Ivy says the authorities have underestimated the passion and professionalism of Bersih. They thought that if they arrested Maria Chin and other Bersih leaders, people would be afraid of joining Bersih 5, she said.

“But over 50,000 Malaysians proved that they were not scared.”

Maria Chin’s aim has been to encourage a real and widespread national conversation about clean and fair elections, Ivy Josiah says. Bersih went to 236 cities and towns in Malaysia during the convoy leading up to Bersih 5. “Bersih 5 was already a success even before November 19.”

Bersih 2.0 estimated the turnout on November 19 to be 120,000. Local media reports put the attendance at 40,000.

Opposition politician and environmental activist Wong Tack was loudly applauded when he called on Friday for tens of thousands people to come and join the KL vigil for Maria Chin.
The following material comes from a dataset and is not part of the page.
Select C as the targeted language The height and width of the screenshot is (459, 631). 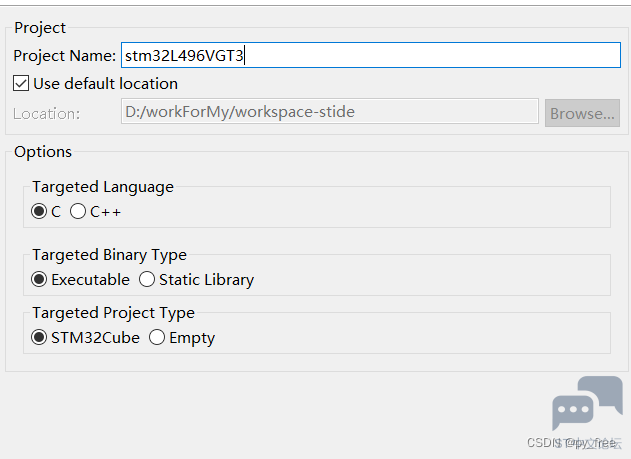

“We need a Bersih 6 and a Bersih 7,”he said. “The struggle of Bersih 5 will continue from now on until the government changes.”
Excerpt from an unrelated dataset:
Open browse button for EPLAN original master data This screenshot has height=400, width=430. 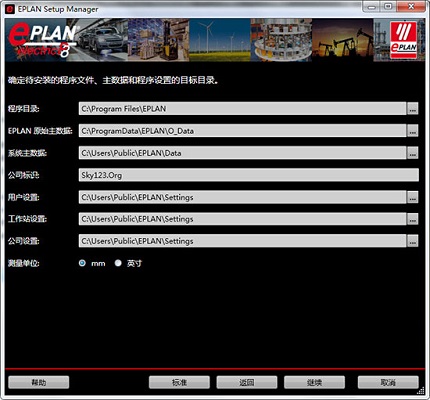[413, 131]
p1100335-800x600Wong Tack (pictured left) spoke of how much activists like himself had been inspired and encouraged by Maria Chin.
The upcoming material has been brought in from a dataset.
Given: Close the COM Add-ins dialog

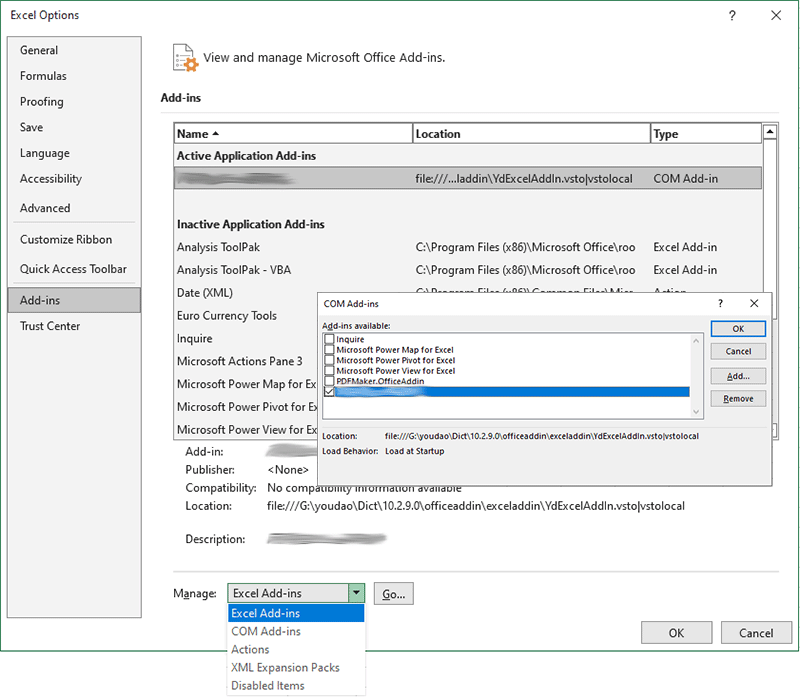Looking at the screenshot, I should 754,303.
 “We owe so much to her. We want to make sure that her suffering and her sacrifice will not be in vain.

“We must build on this and then we must fight hard not just for her release, but also for change in this nation.”

Malaysia, Wong Tack says, is at a make-or-break moment. The Bersih convoy had built networks across the nation, but 4.7 million people were still not registered to vote, he said. Bersih, he said, needed to go back to the villages.

“Let’s reach out to those people and set a target of getting one million new voters registered before next March. Our children’s future depends on us.

“We are going to build a new nation, a new leadership that is going to listen to the people; and restore the pride and dignity of this land and her citizens.”

The MP for Kota Raja, Siti Mariah Mahmud, from the Islamic breakaway party Amanah, spoke about the importance of civil society organisations providing checks and balances against government.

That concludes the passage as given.